Lanjut Bipanri Naibaho, sekitar pukul 3,30 Wib Rahel (red-Balita) tidak dapat tertolong dan menghembuskan napas terakhir. Sesudah dipastikan meninggal Balita tersebut dibawa pulang kedua orangtuanya didampingi beberapa keluarga kerumah di Dusun 1 Pandumpasan Desa Rianiate.
Saat dipertanyakan kepada Bidan desa ber inisial br M mengatakan, sebelum di suntik dilakukan pemeriksaan dan melihat tanpa mengukur suhu tubuh bahwa Rahel keadaannya sehat. maka dilakukan suntikan DPT 3 di paha kanan dan kiri.
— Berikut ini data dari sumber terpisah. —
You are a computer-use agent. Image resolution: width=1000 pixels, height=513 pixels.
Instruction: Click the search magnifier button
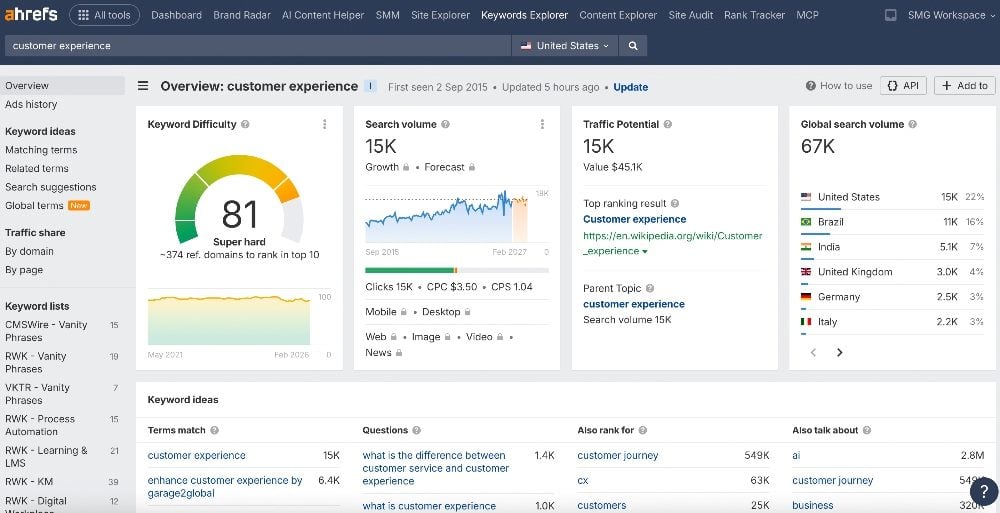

Setelah imunisasi, awak media mempertanyakan buku imunisasi, namun bidan tersebut tidak dapat memperlihatkan.
Ketika hal ini dipertanyakan Kepala Puskesmas Buhit Finta Vanta panjaitan menjelaskan, sebelum melakukan penyuntikan seharusnya Bidan desa harus terlebih dulu mengukur suhu tubuh si anak sebelum melakukan penyuntikan, selanjutnya Kadis
Kesehatan melalui Sekretaris dinas Evi sitanggang didampingi Kabid marga Nainggolan, mengatakan bahwa kasus ini sudah di sampaikan kepada tim ahli yaitu: Komisi Daerah Pemantauan Penanggulangan Kejadian Ikutan Paska Imunisasi (Komda PP KIPI) Propinsi Sumatera Utara (Provsu), sebut Sekdis Kesehatan itu.
“Ditambahkan orangtua korban beserta opungnya (Kakek/Nenek) nya, mengatakan sangat tidak terima dengan kejadian yang menimpa anaknya, dan akan membuat pengaduan ke Polres Samosir”, tegas mereka. (MR/156).